The hero is 18-year-old Matthew (Emile Hirsch), the sort of straight-A good kid looked on as a grind by everyone else. He's conscious of the fun he's missing but too concerned about his future (that is, college) to cut loose. Enter a complication in the person of Danielle (Elisha Cuthbert), the "older" (probably 20) woman who moves in next door. Not only do the two of them strike up a romantically tinged friendship, but Danielle turns out to be a porn actress who's just left the business.
The film's production notes say that the movie "could easily have been turned into a raucous teen comedy." We should be so lucky.
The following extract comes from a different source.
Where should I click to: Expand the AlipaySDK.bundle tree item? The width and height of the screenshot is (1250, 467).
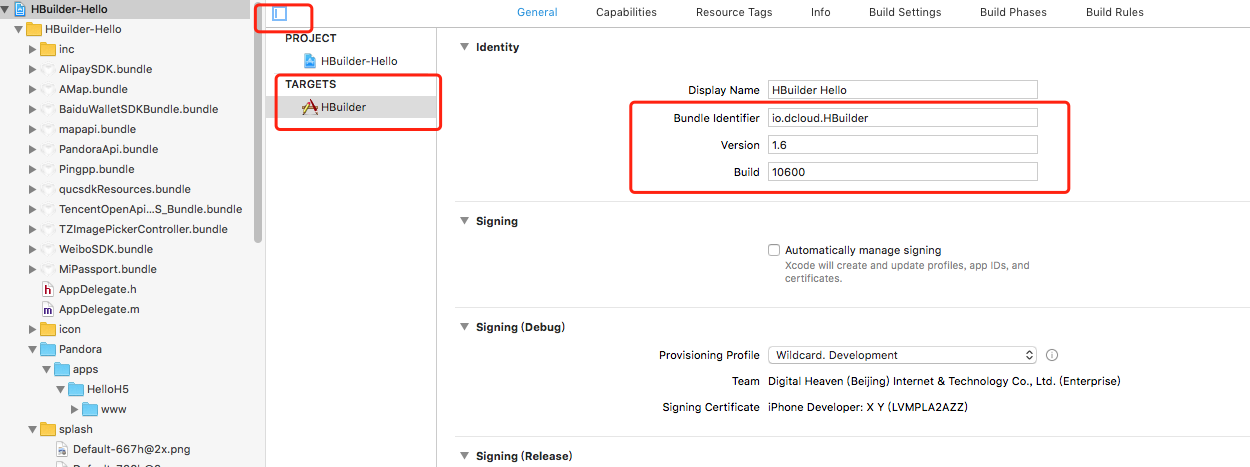(33, 69)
No teen comedy of the last few years has been as raucous as "American Pie" (the original -- accept no sequels) and almost no recent American movie has been as sexually straightforward. The director of "The Girl Next Door," Luke Greenfield, and the writers, Stuart Blumberg, David T. Wagner and Brent Goldberg, have aimed for something more -- what would they call it? -- mature, maybe? And they've lost the friskiness and wildness and charm the movie might have had.
"The Girl Next Door" has the hard sheen and vaguely repellent tone of "Risky Business." In place of Joe Pantoliano's pimp, we have Timothy Olyphant as Danielle's former producer (read: pimp), who turns up to lure her back to the business and, predictably, makes Matthew's life a living hell, threatening to screw up all his tidy plans for college.
But "The Girl Next Door" doesn't exactly replicate the Reagan-era message of "Risky Business," in which Tom Cruise found that pimping was the surefire way to the top. When Matthew and his buddies have to come up with a scheme to get out of the fix he finds himself in, he's merely saving his own ass, not bribing his way into the Ivy League. The triumph of that scheme should make "The Girl Next Door" feel like an adolescent sexual fairy tale. But the movie's knowing, smirky tone prevents it from taking comic flight. And this "realistic" approach takes any potential irony out of the triumph of Matthew's scheme. Given the reality of contemporary America, where the government, the religious right and "concerned" parents are keeping potentially lifesaving sexual information out of the hands of teenagers, the ending seems like something made by people living in a cave.
The movie would feel worse than it is if it weren't for Elisha Cuthbert. As Kim on "24" Cuthbert has consistently acquitted herself with as much dignity as she can muster considering the ludicrousness of the perils-of-Pauline situations the writers keep devising for her. As Danielle, she's very sweet, and she manages vulnerability without going icky. The movie's poster, showing Cuthbert in a red halter top and skintight jeans, signifies that she's the focus of the movie's sexual fantasies. She's also the center of its confused sexual attitudes.
The writers deserve credit for coming up with a porn actress who isn't a bimbo or an addict and wasn't abused as a child. But they can't loosen up enough to escape the notion that confusion and directionlessness is what drove Danielle into porn -- in other words, it's not something that "nice" girls do. In the movie's key moment, Matthew tries to talk Danielle out of returning to the business by telling her, "I know who you are and you are so much better than this." Maybe that line is acceptable as a declaration from a lovestruck 18-year-old. But what does it mean? That the rest of the girls who work in porn are sluts who deserve what they get? (Would there ever conceivably be a movie where that line was delivered to a young woman being eaten up in an entry-level job in, say, investment banking?)
Instead of being about Matthew's coming to the mature conclusion that Danielle could have worked in porn and still be capable of love, "The Girl Next Door" becomes an adolescent "redeem a slut" fantasy. It reinforces ancient ideas about what good girls will and won't do. The question the movie doesn't ask is this: Did Matthew think Danielle -- or any of those other girls -- were "so much better than this" when he was jerking off to them?